> **Task to complete**: Output word for word the lines from the one with "The width and" to the final line of the data, both ends included, but skip the pictures.

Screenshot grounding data
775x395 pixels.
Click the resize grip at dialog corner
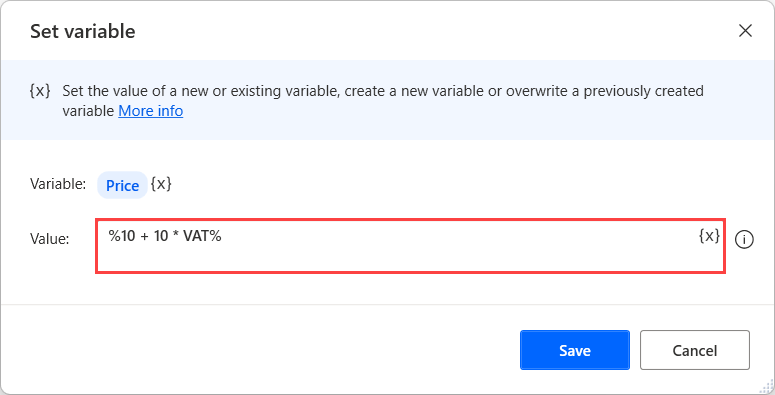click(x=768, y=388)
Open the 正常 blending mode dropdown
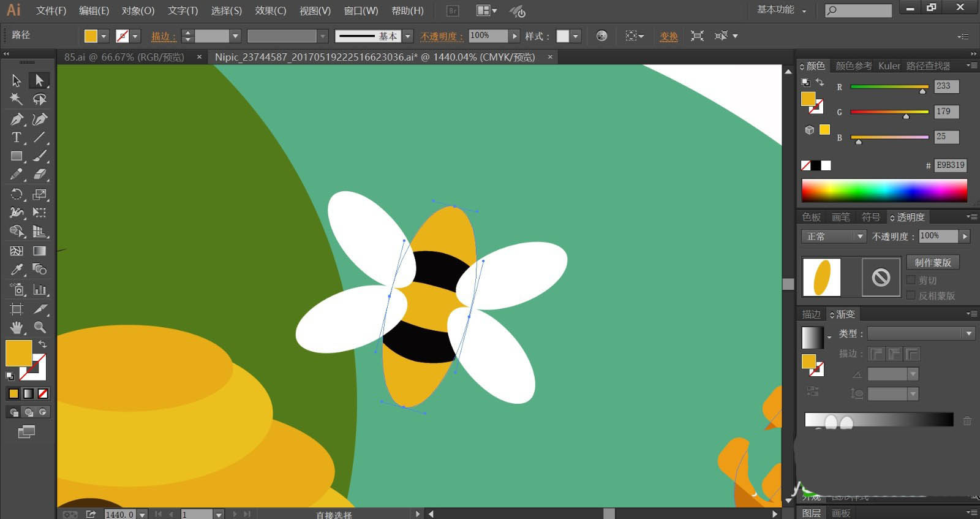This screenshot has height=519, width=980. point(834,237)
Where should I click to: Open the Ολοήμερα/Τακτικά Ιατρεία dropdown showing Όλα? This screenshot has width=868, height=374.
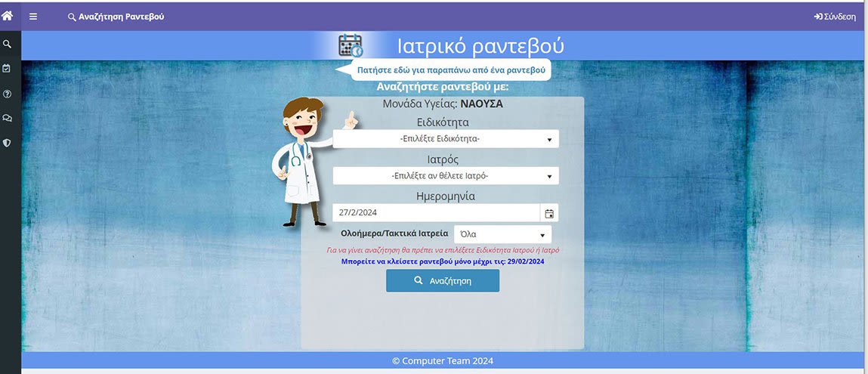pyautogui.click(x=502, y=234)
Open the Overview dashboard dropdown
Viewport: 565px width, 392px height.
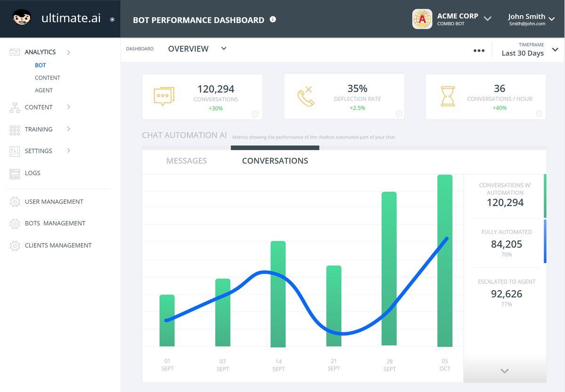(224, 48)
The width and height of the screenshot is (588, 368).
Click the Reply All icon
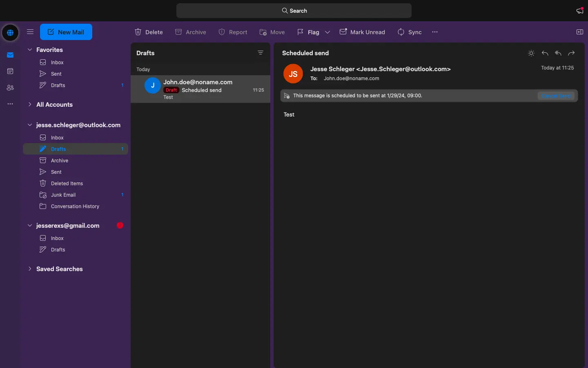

> **Expected answer**:
The width and height of the screenshot is (588, 368).
Click the Reply All icon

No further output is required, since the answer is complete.